RAMA sedang duduk menghampa di taman pinggir lapangan sambil menatap gerbang yang penuh siswa lalu lalang. Tangannya menopang dagunya. Tadi aku juga mengajar di kelasnya. Selama pelajaran tadi pun kulihat ia tidak konsentrasi pada materi yang kusampaikan. Beberapa kali kupergoki ia melamun. Kadang menyoret-nyoret sesuatu di bukunya padahal aku sedang tidak memberikan catatan. Ada apa dengan cowok satu ini?
          Kuhampiri ia.
          “Kenapa, Ram?” tanyaku
          “Eh, Bapak. Enggak apa-apa, Pak!”
          Ha! Tak akan pernah tak ada alasan seseorang, apalagi laki-laki muda jika ia duduk bengong dengan wajah semuram itu.
          Ia tampak salah tingkah.
          “Cinta ya, Ram?” pertanyaan tebakanku ternyata membuat wajahnya bersemu.
          Aku iri dengan gejolak remaja mereka.
          Penuh romansa!
          “Gak baik bocah macam elu galau, Ram!”
          “Siapa juga yang galau. Bapak sok tau nih!”
          “Sinta, kan?” kutodong ia dengan tatapan selidik. Wajahnya makin memerah.
          Aku tertawa sambil mengacak-acak rambutnya. Tanpa ia menjawab tebakanku pasti benar. Yang ia lihat di pintu gerbang memang Sinta. Tidak salah lagi! Kebetulan macam apa yang mempertemukan dua nama epos Ramayana ini?
          “Sinta saya kayaknya kepincut sama Rahwana, Pak.”
          “Apa?” kagetlah aku mendengar apa yang Rama katakan tadi.
          Rama menembus kabut menembus dunia wiracarita. Ia mengajakku serta. Kami berada di antara pepohonan lebat yang tak membiarkan sinar matahari langsung menyapa tanah. Hanya sebagian kecil dari mereka yang berhasil menyusup di antara ranting-ranting dan daun-daun. Di kejauhan semak-semak bergemerisik. Seekor kijang muncul dari semak itu.
          Ia tampak gagah dengan busur dan anak panah tersampir di pinggangnya. Aku menjelma jadi Laksmana, menemani perjalanannya. Tapi ini bukan lakon Ramayana. Dewi Sinta tidak diculik oleh Rahwana. Sinta justru datang sendiri mendekati Rahwana. Kijang yang muncul tadi bukan jelmaan Rahwana. Sang Dasamuka tak perlu menyamar agar Sinta tertarik mendekatinya. Sinta pun tak kubatasi geraknya dalam sebuah lingkaran dan aku tidak juga terkena tipu muslihat Rahwana yang memaksaku harus meninggalkan Sinta seorang diri. Tidak! Ini sama sekali bukan Ramayana. Sinta sendiri yang menghampiri raksasa berpakaian serba hitam itu. Mereka terlibat dalam pembicaraan yang sangat mesra, menyulut api cemburu Sang Rama.

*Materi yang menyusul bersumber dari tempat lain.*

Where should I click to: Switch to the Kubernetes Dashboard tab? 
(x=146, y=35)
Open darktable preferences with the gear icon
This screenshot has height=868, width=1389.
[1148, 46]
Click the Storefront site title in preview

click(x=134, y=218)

          Rama memasang anak panah pada busurnya. Panah itu kemudian terentang. Aku yakin, begitu anak panah itu meluncur membelah udara, angin lesus dengan raungan yang menggila pasti akan tercipta. Rama telah membidik sasarannya. Panah dengan kekuatan mengerikan itu pasti akan menancap sempurna di dada Rahwana.
          Rama menarik napas. Perlahan ia hembuskan karbondioksidanya dan bwussshhh! Lesatan anak panahnya benar-benar mengeluarkan angin lesus. Sedemikian dahsyatnya kekuatan luncuran anak panah itu hingga membuat Sang Rama tersadar dan kembali ke taman pinggir lapangan.

DI gerbang sana, Sinta sedang asyik bercakap-cakap dengan si guru serbahitam. Di tangannya tergenggam sebuah buku. Beberapa kali Sinta membuka dan membaca buku itu di depan si serbahitam.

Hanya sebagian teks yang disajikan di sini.